- [Work instructions] Copy every record verbatim but exclude the pictures.

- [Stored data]
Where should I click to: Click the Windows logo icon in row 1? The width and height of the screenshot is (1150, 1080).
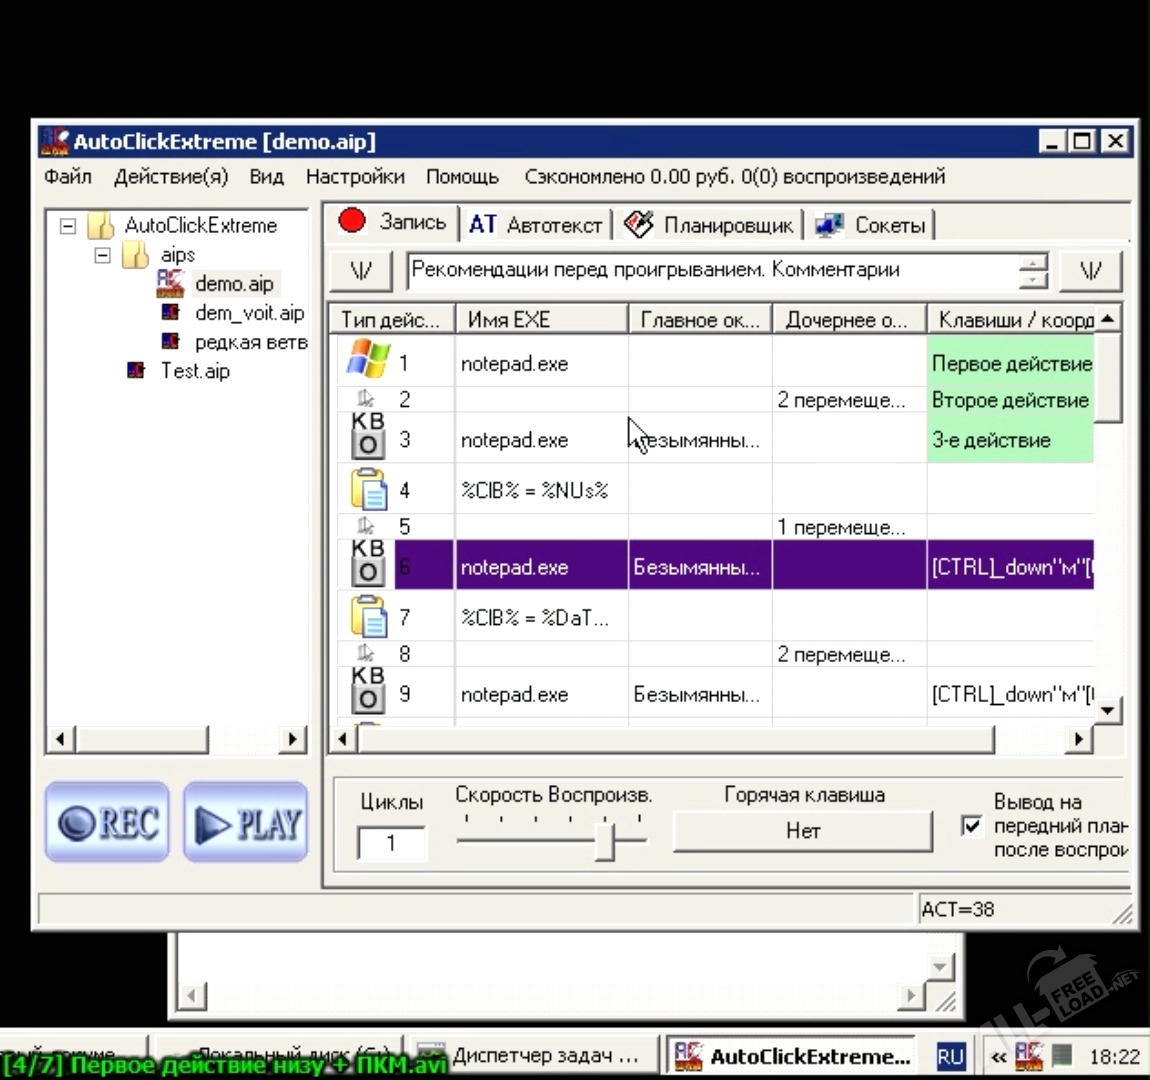pyautogui.click(x=367, y=360)
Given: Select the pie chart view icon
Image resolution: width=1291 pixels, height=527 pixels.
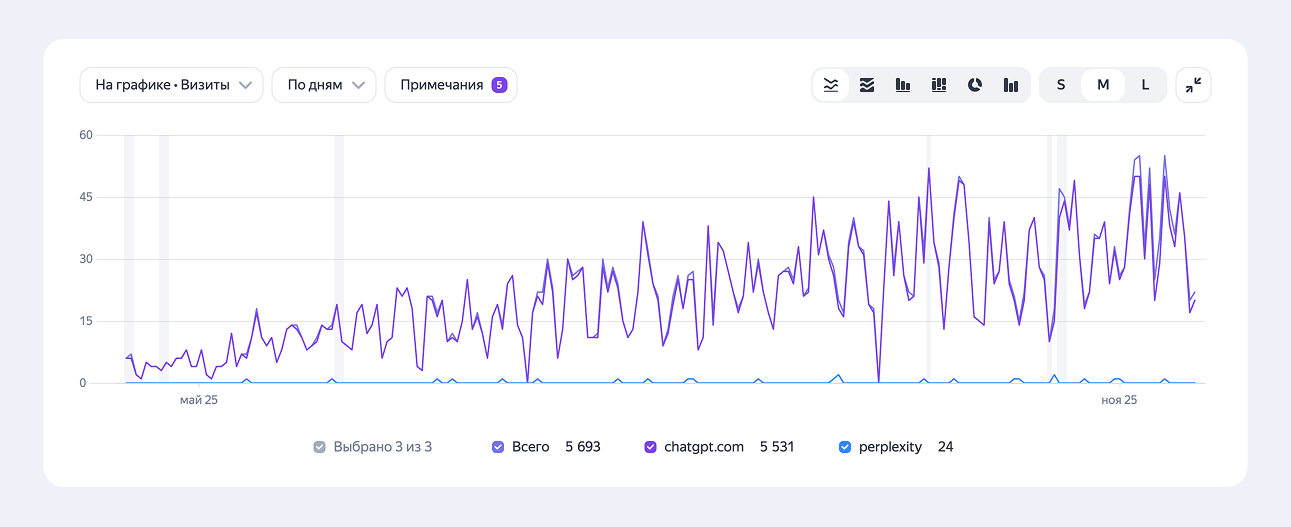Looking at the screenshot, I should click(975, 85).
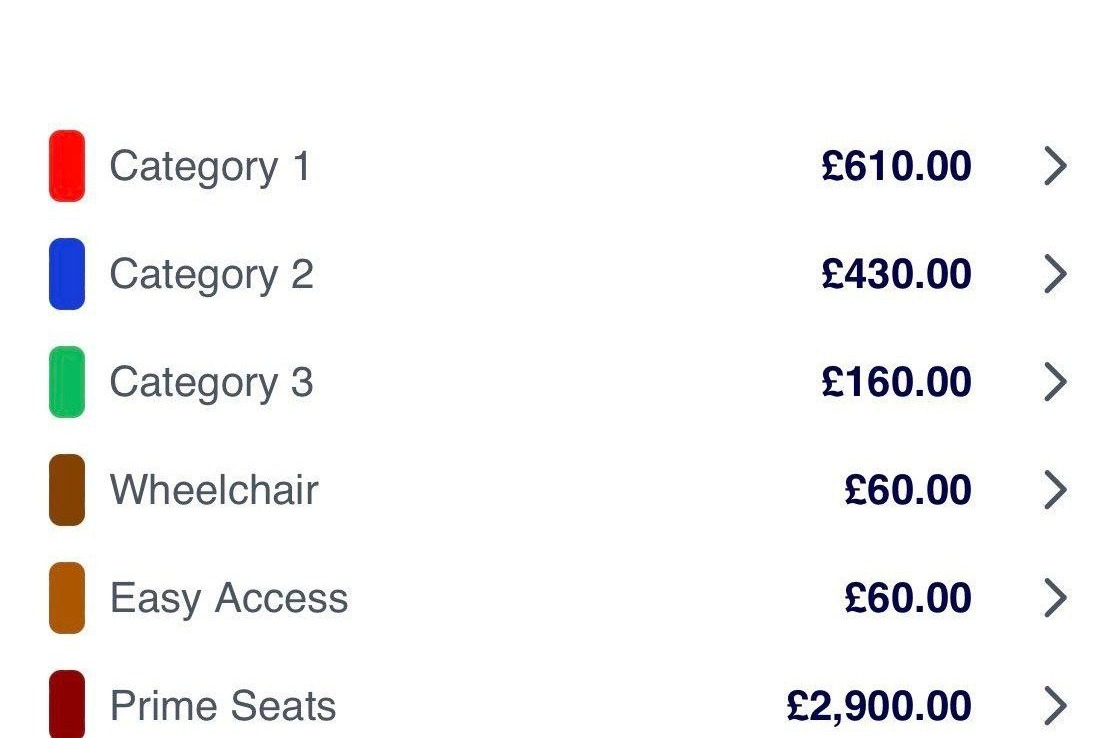Viewport: 1109px width, 738px height.
Task: Select the green Category 3 swatch
Action: click(66, 382)
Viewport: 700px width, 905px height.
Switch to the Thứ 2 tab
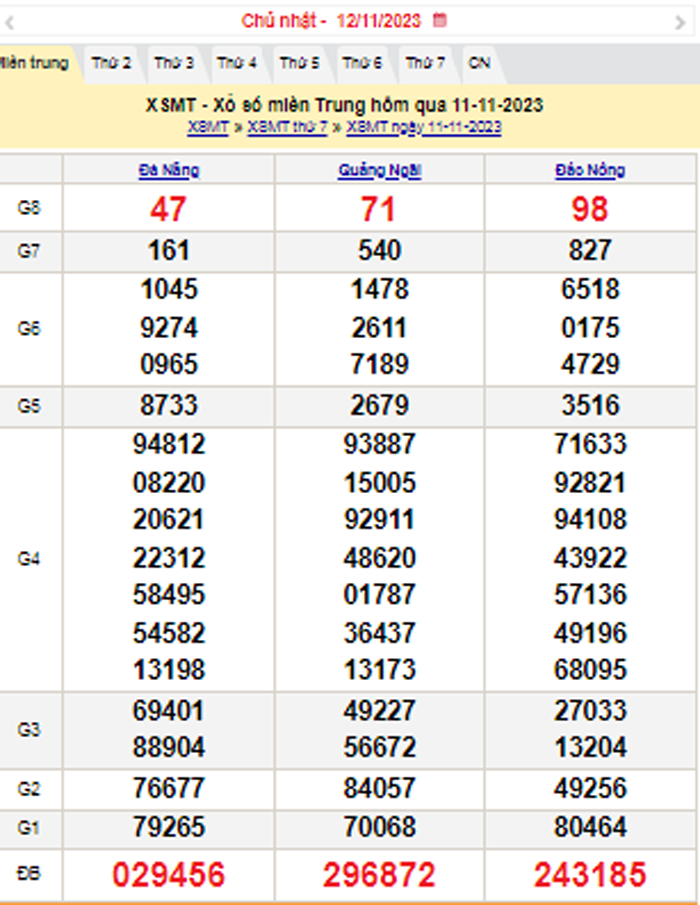pyautogui.click(x=111, y=63)
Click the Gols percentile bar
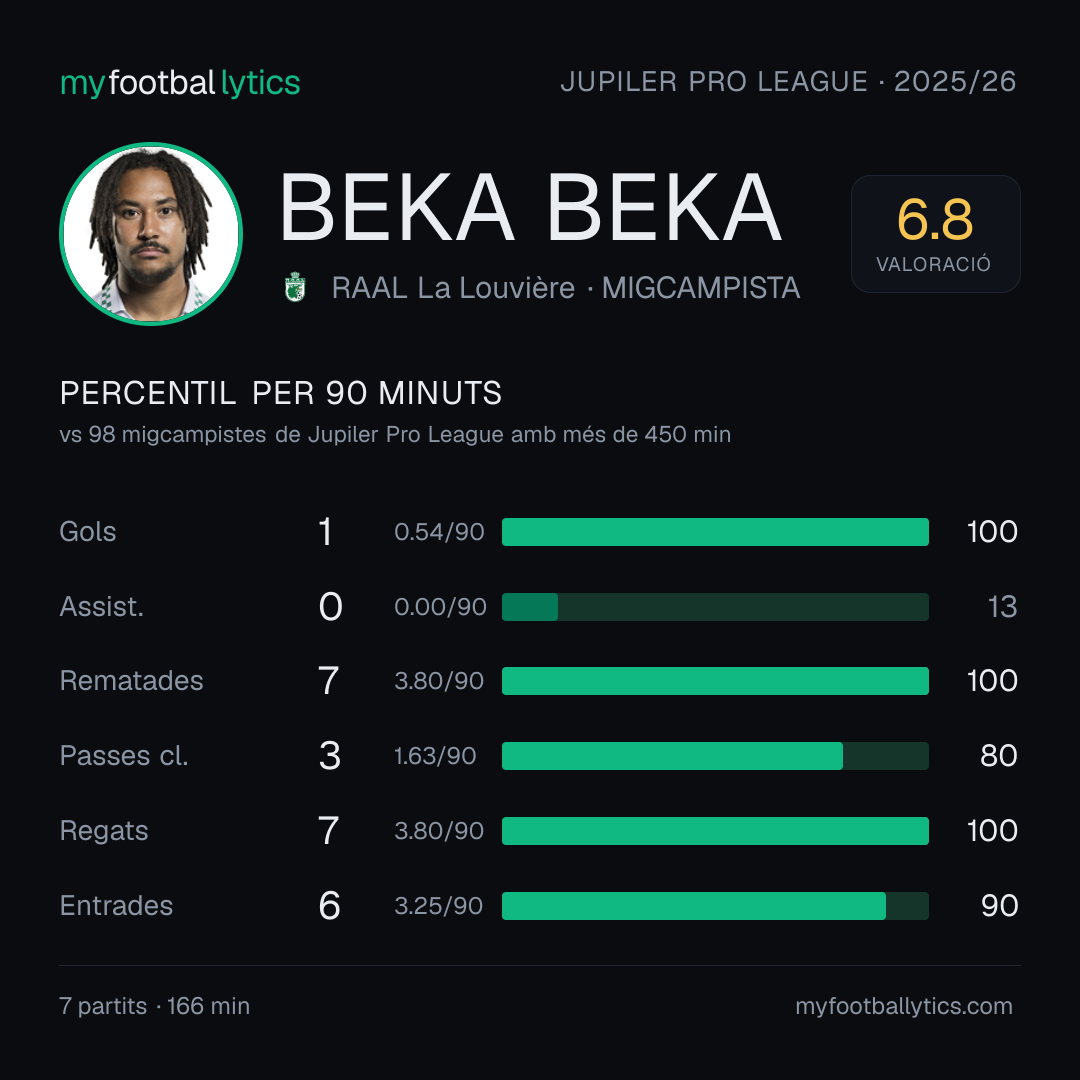 [x=715, y=532]
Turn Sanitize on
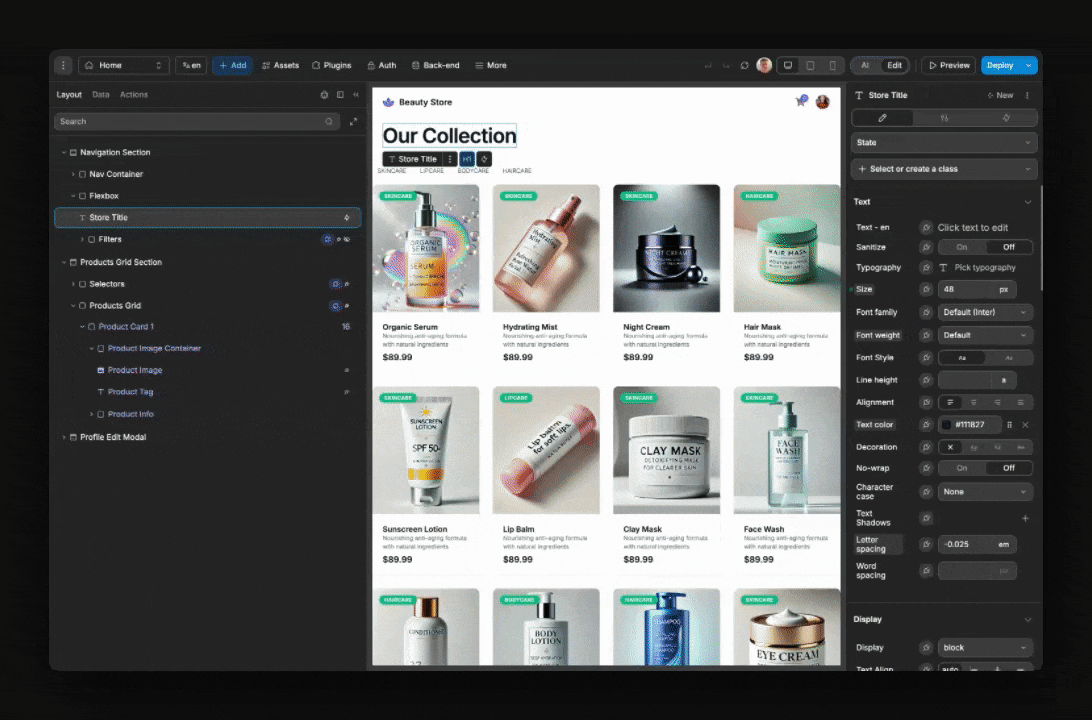This screenshot has height=720, width=1092. pos(962,247)
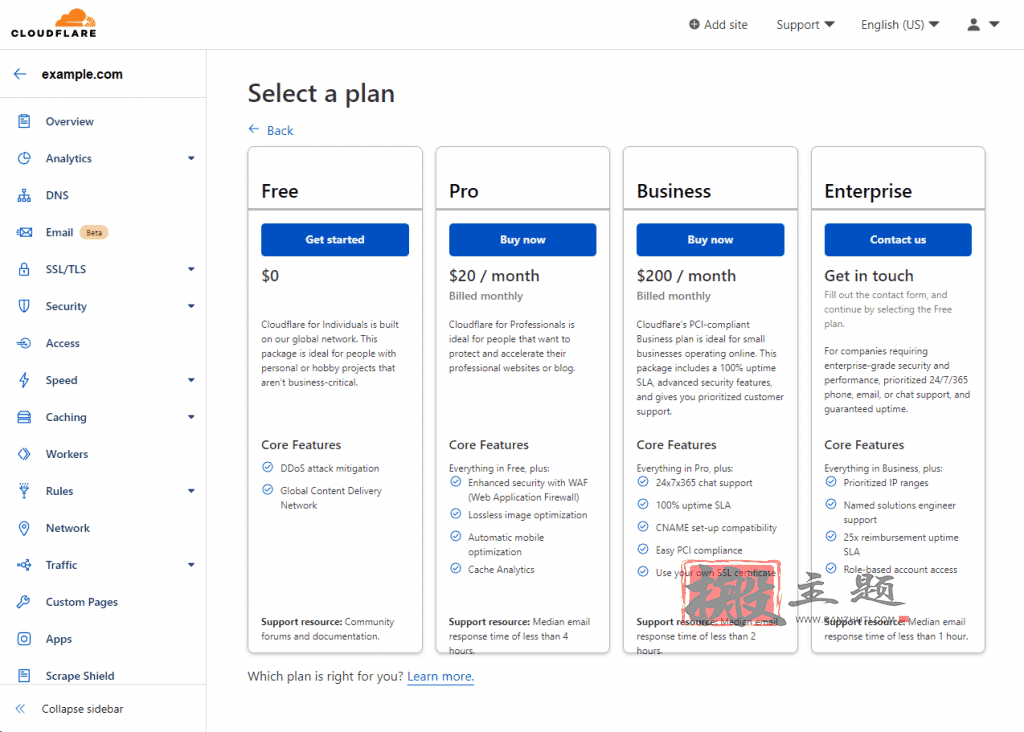Open the Network location pin icon

coord(24,528)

- [Response to this task]
Where should I click to: Click the Windows logo icon in row 1? The width and height of the screenshot is (1150, 1080).
pyautogui.click(x=367, y=360)
Given: Select the pie chart view icon
Image resolution: width=1291 pixels, height=527 pixels.
Looking at the screenshot, I should click(975, 85).
Viewport: 1109px width, 738px height.
Task: Select the green Category 3 swatch
Action: click(66, 382)
Viewport: 700px width, 905px height.
Switch to the Thứ 2 tab
pyautogui.click(x=111, y=63)
Click the Gols percentile bar
 [x=715, y=532]
Turn Sanitize on
This screenshot has height=720, width=1092. pos(962,247)
Open the Network location pin icon

coord(24,528)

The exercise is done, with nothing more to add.